« Le temps n'est pas le fait d'un sujet isolé, mais il est la relation même du sujet avec autrui »
Emmanuel Levinas, Le temps et l'autre, éditions PUF.
« Le temps n'est pas le fait d'un sujet isolé, mais il est la relation même du sujet avec autrui »
Emmanuel Levinas, Le temps et l'autre, éditions PUF.
La mère de Chantal Akerman, est une ménagère bruxelloise qui depuis la mort de son mari, partage sa vie avec ses deux filles. L'une Clara vit au Mexique et l'autre Chantal, voyage sans cesse de Paris à New-York en passant par Bruxelles pour voir sa mère. Celle-ci se refait une santé après une grave maladie. Raconté comme cela le texte de Chantal Akerman ressemble au pitch d'un de ces film formaté qui remplace les médicaments pour dormir. Epargnons cela à nos lecteurs. Recommençons.
Réalisatrice en 1968, de Saute ma ville, un court métrage sidérant, Chantal Akerman a fait voler en éclat les dispositifs cinématographiques classiques pendant plus de quarante ans de la fiction au documentaire.

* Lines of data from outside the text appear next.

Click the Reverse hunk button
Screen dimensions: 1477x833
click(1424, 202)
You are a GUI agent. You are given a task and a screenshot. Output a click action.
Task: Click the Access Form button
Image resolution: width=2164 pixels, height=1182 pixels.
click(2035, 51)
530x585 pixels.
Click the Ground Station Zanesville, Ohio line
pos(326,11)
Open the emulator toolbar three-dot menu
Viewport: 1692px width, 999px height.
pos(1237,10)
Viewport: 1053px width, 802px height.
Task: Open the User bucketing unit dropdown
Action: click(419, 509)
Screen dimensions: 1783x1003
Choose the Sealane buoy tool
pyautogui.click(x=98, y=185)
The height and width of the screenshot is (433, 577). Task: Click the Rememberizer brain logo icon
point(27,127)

Son livre, une autofiction écrite sur le vif passe de la brulure à l'exaltation en s'affrontant à la vie quotidienne qui n'est plus celle d'une jeune fille rangée dans les années 30 comme Simone de Beauvoir mais plutôt une jeune fille émancipée des années 60, des « sixties », comme disent le nostalgiques de l'époque.
Fidèle a elle-même elle saute de l'impudeur à la pudeur, de la passion à sa déraison, de la sensibilité pulpeuse de l'immédiat à la longue durée du temps. Son texte fragmenté comme des séquences de cinéma ressemble à des partitas et sonates de Bach. L'écriture tisse sa toile autour de la différence et de la répétition à quelque notes près. Elle a un tempo de l'Adagio au l'Allegro joué au violoncelle ( la voix la plus humaine d'un instrument de musique).
Ma mère rit nous plonge dans la confrontation avec soi et avec l'autre, c'est-à-dire avec cet autre qui est en nous. Le travail de la mémoire qui opère dans beaucoup des films de Chantal Akerman se retrouve dans ce livre surprenant qui joue à saute-mouton près d'une mère qui est un roc permanent, vitaliste et ordonnée autour du nomadisme de ses deux filles (Chantal et Clara) qui ne cessent de se déplacer dans le monde, de l'Europe à l'Amérique du nord et du Sud.
Citons l'un des beau et troublant passage – malgré sa mélancolie – sur l'enfance éternelle, l'apprentissage de la vie et la transmission qui s'opère des parents aux enfants : « L'enfant c'est elle, c'est moi. Et maintenant je suis vieille, je crois avoir soixante ans. Et même plus. Et j'en suis toujours là. Je n'ai pas d'enfant. Qu'est ce qui va me tenir la vie après. Pourrais-je vivre pour dormir, me lever, manger, me coucher. J'oubliais écouter la radio. J'écoute la radio. Ce n'est plus le moment de faire les quatre cent coups. Et je suis contente quand le soleil se couche pour me coucher aussi. »
Outre le mal de vivre ou la raison et la déraison ne cesse de s'alimenter, des insomnies, de diverses angoisses celle de vouloir mourir ou de continuer à vivre, de médocs qui permettent de surnager, de la solitude qui peut se combattre dans les ritournelles amoureuses. Citons un autre passage qui nous touche, oui, oui et on n'est pas des beni oui-oui du cynisme ambiant. Chantal chez sa mère à l'Hôpital : « Moi mes vêtements négligés, mes cheveux pas peignés, tout cela la dérangeait, lui faisait mal. Cela allait trop à l'encontre de ce qui la rassurait.
Un monde lisse. Très lisse, sans chemise pas repassée, ni mauvaise surprise » (…) « La presse sur moi, mes films, compensait un peu, mais pas tout à fait. Elle découpait les articles dans les journaux et les gardait. Mais si seulement j'avais les cheveux bien peignés ce serait mieux. Vraiment mieux ».
Il y a plein de photos tirées de l'album de famille en sépia ou en couleur qui illustre les pages du livre. Sur une double page, en couleur, Delphine Seyrig de la main Gauche se brosse les cheveux et de la droite se regarde sur un petit miroir. Un plan instantané des images mobiles que nous avons put voir dans Jeanne Dielman, 23, quai du Commerce, 1080 Bruxelles. Au fond Jeanne soigne ses cheveux comme la maman de Chantal et comme elle aurait aimé que Chantal le fasse.
Chantal Akerman, Ma mère rit, éditions Mercure de France, collection Traits et portraits.